Directions: Please print all of the records shown below, exactly as given.

***

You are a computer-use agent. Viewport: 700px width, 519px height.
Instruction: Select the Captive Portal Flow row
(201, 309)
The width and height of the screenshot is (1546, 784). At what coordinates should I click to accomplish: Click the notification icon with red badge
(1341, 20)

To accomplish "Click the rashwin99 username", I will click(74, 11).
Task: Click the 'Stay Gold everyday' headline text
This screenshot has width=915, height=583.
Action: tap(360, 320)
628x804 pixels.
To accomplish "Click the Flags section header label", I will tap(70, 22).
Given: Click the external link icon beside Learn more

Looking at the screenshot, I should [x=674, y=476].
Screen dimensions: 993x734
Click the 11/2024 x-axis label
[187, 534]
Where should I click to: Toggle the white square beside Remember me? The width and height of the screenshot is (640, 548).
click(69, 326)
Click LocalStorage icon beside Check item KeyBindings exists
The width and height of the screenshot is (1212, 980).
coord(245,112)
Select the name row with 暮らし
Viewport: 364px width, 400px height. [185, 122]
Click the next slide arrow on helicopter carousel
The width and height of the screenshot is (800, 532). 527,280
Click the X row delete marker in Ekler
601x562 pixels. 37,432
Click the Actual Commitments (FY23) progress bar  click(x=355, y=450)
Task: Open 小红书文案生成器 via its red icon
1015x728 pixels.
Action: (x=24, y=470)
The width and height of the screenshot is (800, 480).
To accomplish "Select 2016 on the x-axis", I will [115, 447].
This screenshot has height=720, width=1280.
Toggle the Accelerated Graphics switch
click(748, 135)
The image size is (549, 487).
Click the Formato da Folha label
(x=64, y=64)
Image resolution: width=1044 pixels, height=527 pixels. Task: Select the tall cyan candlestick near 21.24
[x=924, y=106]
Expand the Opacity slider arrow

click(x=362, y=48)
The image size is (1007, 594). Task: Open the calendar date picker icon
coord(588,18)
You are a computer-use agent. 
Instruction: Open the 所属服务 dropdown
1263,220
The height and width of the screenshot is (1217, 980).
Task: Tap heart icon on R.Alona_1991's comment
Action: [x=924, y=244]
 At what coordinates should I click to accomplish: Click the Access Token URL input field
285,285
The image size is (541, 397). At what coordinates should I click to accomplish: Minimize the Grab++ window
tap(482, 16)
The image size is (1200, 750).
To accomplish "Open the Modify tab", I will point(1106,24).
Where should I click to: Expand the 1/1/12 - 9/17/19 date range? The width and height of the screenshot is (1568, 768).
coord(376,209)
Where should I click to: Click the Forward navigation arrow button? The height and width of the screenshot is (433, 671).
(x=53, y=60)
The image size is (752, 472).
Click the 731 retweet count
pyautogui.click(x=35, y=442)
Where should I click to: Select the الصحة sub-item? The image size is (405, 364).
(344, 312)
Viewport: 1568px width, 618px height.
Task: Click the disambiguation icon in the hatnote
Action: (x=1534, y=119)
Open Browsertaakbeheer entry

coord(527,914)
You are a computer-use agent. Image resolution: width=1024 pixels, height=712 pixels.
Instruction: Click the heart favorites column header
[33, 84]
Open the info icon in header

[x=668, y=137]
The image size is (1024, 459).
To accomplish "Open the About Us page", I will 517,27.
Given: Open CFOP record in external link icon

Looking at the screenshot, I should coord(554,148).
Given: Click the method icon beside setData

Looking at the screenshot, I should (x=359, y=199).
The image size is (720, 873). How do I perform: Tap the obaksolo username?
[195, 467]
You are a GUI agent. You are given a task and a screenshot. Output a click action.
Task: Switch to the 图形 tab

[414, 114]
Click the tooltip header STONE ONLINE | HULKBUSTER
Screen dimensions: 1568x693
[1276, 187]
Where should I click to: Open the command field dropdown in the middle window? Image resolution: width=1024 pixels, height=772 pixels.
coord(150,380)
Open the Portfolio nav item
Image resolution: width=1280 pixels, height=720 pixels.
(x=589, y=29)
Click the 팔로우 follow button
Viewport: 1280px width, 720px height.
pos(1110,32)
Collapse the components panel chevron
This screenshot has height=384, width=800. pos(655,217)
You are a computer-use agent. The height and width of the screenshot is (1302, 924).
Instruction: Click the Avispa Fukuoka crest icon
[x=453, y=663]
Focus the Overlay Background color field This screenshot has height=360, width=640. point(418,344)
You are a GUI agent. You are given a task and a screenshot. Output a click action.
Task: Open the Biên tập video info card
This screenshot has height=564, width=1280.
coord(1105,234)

***

Output:
You are a computer-use agent. Viewport: 700px width, 519px height.
Instruction: Select the Captive Portal Flow row
(201, 309)
The width and height of the screenshot is (1546, 784). At what coordinates should I click to accomplish: Click the notification icon with red badge
(1341, 20)

To accomplish "Click the rashwin99 username", I will click(74, 11).
Task: Click the 'Stay Gold everyday' headline text
This screenshot has width=915, height=583.
Action: tap(360, 320)
628x804 pixels.
To accomplish "Click the Flags section header label", I will tap(70, 22).
Given: Click the external link icon beside Learn more

Looking at the screenshot, I should [x=674, y=476].
Screen dimensions: 993x734
Click the 11/2024 x-axis label
[187, 534]
Where should I click to: Toggle the white square beside Remember me? The width and height of the screenshot is (640, 548).
click(69, 326)
Click LocalStorage icon beside Check item KeyBindings exists
The width and height of the screenshot is (1212, 980).
coord(245,112)
Select the name row with 暮らし
Viewport: 364px width, 400px height. [185, 122]
Click the next slide arrow on helicopter carousel
The width and height of the screenshot is (800, 532). 527,280
Click the X row delete marker in Ekler
601x562 pixels. 37,432
Click the Actual Commitments (FY23) progress bar  click(x=355, y=450)
Task: Open 小红书文案生成器 via its red icon
1015x728 pixels.
Action: (x=24, y=470)
The width and height of the screenshot is (800, 480).
To accomplish "Select 2016 on the x-axis", I will [115, 447].
This screenshot has height=720, width=1280.
Toggle the Accelerated Graphics switch
click(748, 135)
The image size is (549, 487).
Click the Formato da Folha label
(x=64, y=64)
Image resolution: width=1044 pixels, height=527 pixels. Task: Select the tall cyan candlestick near 21.24
[x=924, y=106]
Expand the Opacity slider arrow

click(x=362, y=48)
The image size is (1007, 594). Task: Open the calendar date picker icon
coord(588,18)
You are a computer-use agent. 
Instruction: Open the 所属服务 dropdown
1263,220
The height and width of the screenshot is (1217, 980).
Task: Tap heart icon on R.Alona_1991's comment
Action: [x=924, y=244]
 At what coordinates should I click to accomplish: Click the Access Token URL input field
285,285
The image size is (541, 397). At what coordinates should I click to accomplish: Minimize the Grab++ window
tap(482, 16)
The image size is (1200, 750).
To accomplish "Open the Modify tab", I will point(1106,24).
Where should I click to: Expand the 1/1/12 - 9/17/19 date range? The width and height of the screenshot is (1568, 768).
coord(376,209)
Where should I click to: Click the Forward navigation arrow button? The height and width of the screenshot is (433, 671).
(x=53, y=60)
The image size is (752, 472).
Click the 731 retweet count
pyautogui.click(x=35, y=442)
Where should I click to: Select the الصحة sub-item? The image size is (405, 364).
(344, 312)
Viewport: 1568px width, 618px height.
Task: Click the disambiguation icon in the hatnote
Action: (x=1534, y=119)
Open Browsertaakbeheer entry

coord(527,914)
You are a computer-use agent. Image resolution: width=1024 pixels, height=712 pixels.
Instruction: Click the heart favorites column header
[33, 84]
Open the info icon in header

[x=668, y=137]
The image size is (1024, 459).
To accomplish "Open the About Us page", I will 517,27.
Given: Open CFOP record in external link icon

Looking at the screenshot, I should coord(554,148).
Given: Click the method icon beside setData

Looking at the screenshot, I should (x=359, y=199).
The image size is (720, 873). How do I perform: Tap the obaksolo username?
[195, 467]
You are a GUI agent. You are given a task and a screenshot. Output a click action.
Task: Switch to the 图形 tab

[414, 114]
Click the tooltip header STONE ONLINE | HULKBUSTER
Screen dimensions: 1568x693
[1276, 187]
Where should I click to: Open the command field dropdown in the middle window? Image resolution: width=1024 pixels, height=772 pixels.
coord(150,380)
Open the Portfolio nav item
Image resolution: width=1280 pixels, height=720 pixels.
(x=589, y=29)
Click the 팔로우 follow button
Viewport: 1280px width, 720px height.
pos(1110,32)
Collapse the components panel chevron
This screenshot has height=384, width=800. pos(655,217)
You are a computer-use agent. The height and width of the screenshot is (1302, 924).
Instruction: Click the Avispa Fukuoka crest icon
[x=453, y=663]
Focus the Overlay Background color field This screenshot has height=360, width=640. point(418,344)
You are a GUI agent. You are given a task and a screenshot. Output a click action.
Task: Open the Biên tập video info card
This screenshot has height=564, width=1280.
coord(1105,234)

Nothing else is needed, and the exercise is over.